▸ **Exercise goal**: Pick out each line of the material that contains the word "Identify" and copy it.

▸ **Extracted records**:
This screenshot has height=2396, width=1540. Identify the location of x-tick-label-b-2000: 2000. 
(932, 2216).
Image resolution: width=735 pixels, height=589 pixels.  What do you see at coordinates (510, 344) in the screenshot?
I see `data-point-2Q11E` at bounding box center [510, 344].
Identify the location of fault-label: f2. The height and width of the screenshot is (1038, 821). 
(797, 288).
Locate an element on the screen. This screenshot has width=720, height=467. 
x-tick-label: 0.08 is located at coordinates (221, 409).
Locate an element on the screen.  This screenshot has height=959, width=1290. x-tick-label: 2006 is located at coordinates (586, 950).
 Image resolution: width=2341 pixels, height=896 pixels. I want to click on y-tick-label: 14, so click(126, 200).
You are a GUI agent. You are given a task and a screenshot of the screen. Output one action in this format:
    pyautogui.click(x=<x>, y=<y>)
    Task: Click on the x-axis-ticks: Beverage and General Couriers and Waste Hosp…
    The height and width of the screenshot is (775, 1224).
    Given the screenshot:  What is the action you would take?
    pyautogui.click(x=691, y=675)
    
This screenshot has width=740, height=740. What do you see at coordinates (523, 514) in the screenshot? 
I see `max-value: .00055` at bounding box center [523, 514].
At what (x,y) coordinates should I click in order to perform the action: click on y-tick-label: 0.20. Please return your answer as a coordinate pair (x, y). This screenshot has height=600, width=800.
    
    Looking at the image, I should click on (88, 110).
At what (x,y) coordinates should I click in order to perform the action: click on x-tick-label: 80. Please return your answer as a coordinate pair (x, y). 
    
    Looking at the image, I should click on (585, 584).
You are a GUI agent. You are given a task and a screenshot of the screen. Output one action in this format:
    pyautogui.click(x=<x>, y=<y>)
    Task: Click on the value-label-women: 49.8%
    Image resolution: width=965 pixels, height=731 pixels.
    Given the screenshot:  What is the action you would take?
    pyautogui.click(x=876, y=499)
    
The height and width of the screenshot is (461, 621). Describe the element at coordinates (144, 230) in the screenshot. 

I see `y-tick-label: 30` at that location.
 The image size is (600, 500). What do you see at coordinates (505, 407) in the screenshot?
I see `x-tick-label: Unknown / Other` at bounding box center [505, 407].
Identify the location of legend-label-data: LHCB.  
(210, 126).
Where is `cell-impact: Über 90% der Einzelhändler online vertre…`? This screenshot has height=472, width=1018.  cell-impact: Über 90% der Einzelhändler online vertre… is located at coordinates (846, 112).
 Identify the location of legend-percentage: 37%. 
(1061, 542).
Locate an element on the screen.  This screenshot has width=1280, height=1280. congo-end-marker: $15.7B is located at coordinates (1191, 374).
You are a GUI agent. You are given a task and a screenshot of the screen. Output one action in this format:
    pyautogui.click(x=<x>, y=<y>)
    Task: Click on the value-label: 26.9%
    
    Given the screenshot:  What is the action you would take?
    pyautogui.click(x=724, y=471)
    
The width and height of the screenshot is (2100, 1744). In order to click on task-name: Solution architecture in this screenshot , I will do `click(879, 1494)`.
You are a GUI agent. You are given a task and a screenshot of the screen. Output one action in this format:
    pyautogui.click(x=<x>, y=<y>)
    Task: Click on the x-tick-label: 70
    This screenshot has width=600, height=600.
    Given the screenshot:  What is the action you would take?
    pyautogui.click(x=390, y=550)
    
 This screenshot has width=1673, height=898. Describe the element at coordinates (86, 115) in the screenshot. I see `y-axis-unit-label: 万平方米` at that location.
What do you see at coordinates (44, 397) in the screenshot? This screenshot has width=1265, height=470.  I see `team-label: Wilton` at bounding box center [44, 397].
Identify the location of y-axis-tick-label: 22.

▸ **Reply**:
This screenshot has height=2396, width=1540. Identify the location of x-tick-label-b-2000: 2000. 
Identify the location of fault-label: f2. The height and width of the screenshot is (1038, 821). 
Identify the location of legend-label-data: LHCB.  
 Identify the location of legend-percentage: 37%. 
Identify the location of y-axis-tick-label: 22.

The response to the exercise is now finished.